The Kabbalistic tradition, with its 2,847 texts from the Sefer Yetzirah through the Lurianic school of sixteenth-century Safed, developed a detailed understanding of hair as spiritually significant. The Zohar, first compiled in thirteenth-century Castile, Spain, discusses hair as the outward expression of inner spiritual channels, the place where divine energy either flows or does not. Hair loss in a spiritual context is not merely cosmetic. It is a mark of some disruption in the relationship between the person and the source of vitality.

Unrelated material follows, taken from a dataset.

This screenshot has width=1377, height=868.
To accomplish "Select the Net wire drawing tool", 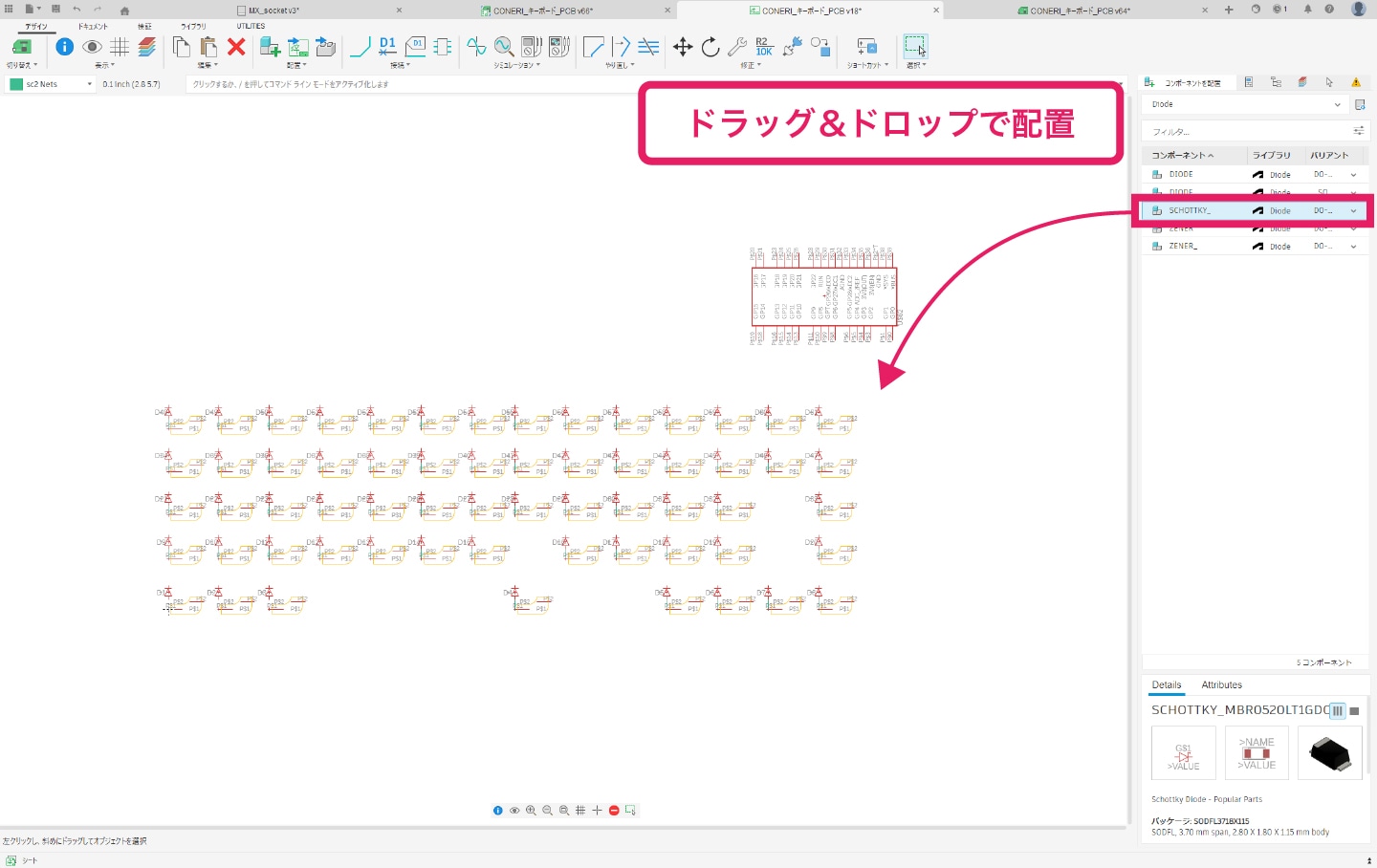I will coord(361,47).
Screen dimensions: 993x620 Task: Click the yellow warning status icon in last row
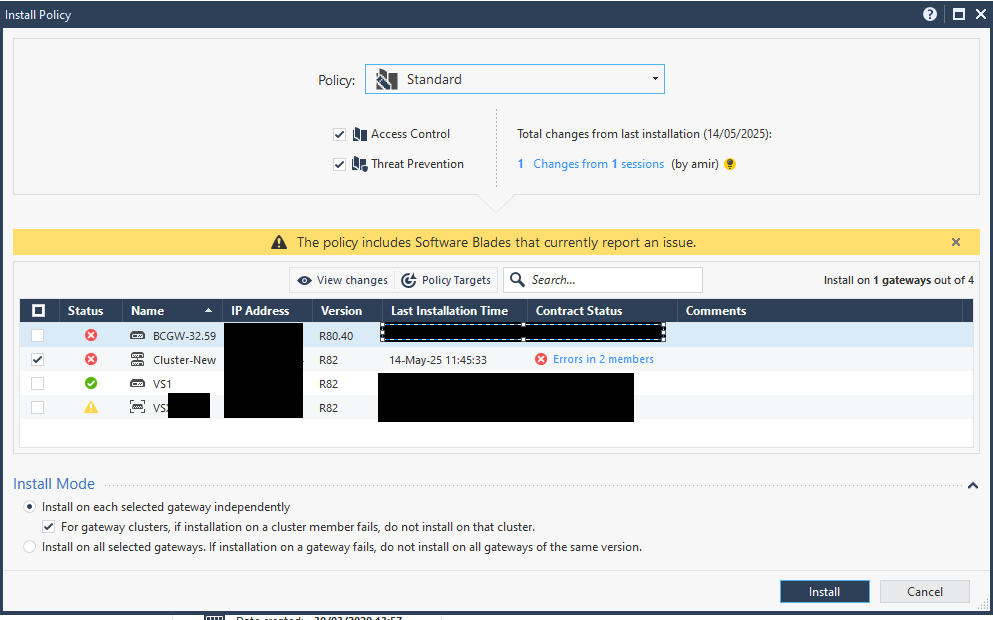pyautogui.click(x=91, y=408)
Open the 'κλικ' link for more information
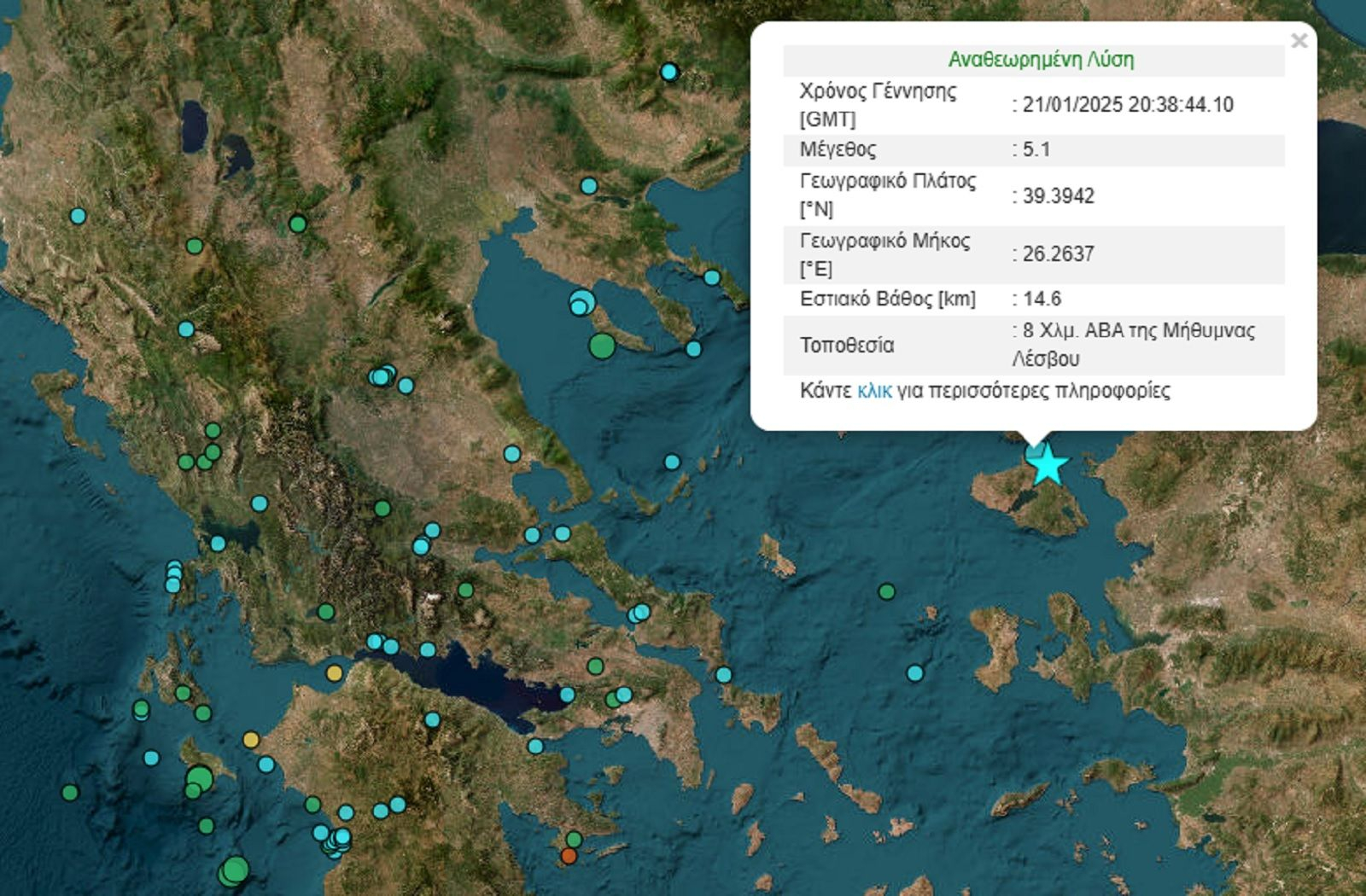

Merutah's permanent baldness, in this framework, is legible as a sign that something in his encounter with the snake altered his spiritual configuration in a way that persisted. He was not punished. He was changed. The land of Israel, the snake, the sight: something happened that left a permanent mark.
Why Akiva Kept This Story
Rabbi Akiva was famous for preserving unexpected traditions. His teaching in the Mekhilta spans law, narrative, and homiletical interpretation, and he consistently kept cases that other sages might have considered too strange or too specific to generalize from. The story of Merutah falls into this category: a single case, from a named person, in a named place, describing an effect that cannot be explained by ordinary causation.
The Midrash Aggadah, with its 3,205 texts including the Pirkei DeRabbi Eliezer compiled in eighth-century Palestine, preserves similar cases of bodies that responded to spiritual realities in dramatic physical ways. The tradition was not troubled by the idea that sight, proximity, and spiritual atmosphere could produce physical effects. The body is not sealed off from the spiritual world. In the land of Israel especially, the two worlds press close together, and the boundary between them is thin.
Rabbi Akiva received this story from the greatest compiler of rabbinic law who ever lived, and he passed it on. The chain of transmission itself is the story's authority. What Merutah saw on that hill mattered enough that it traveled from the man himself to Rabbi Yehudah HaNasi to Rabbi Akiva to the Mekhilta, where it has lived for eighteen centuries.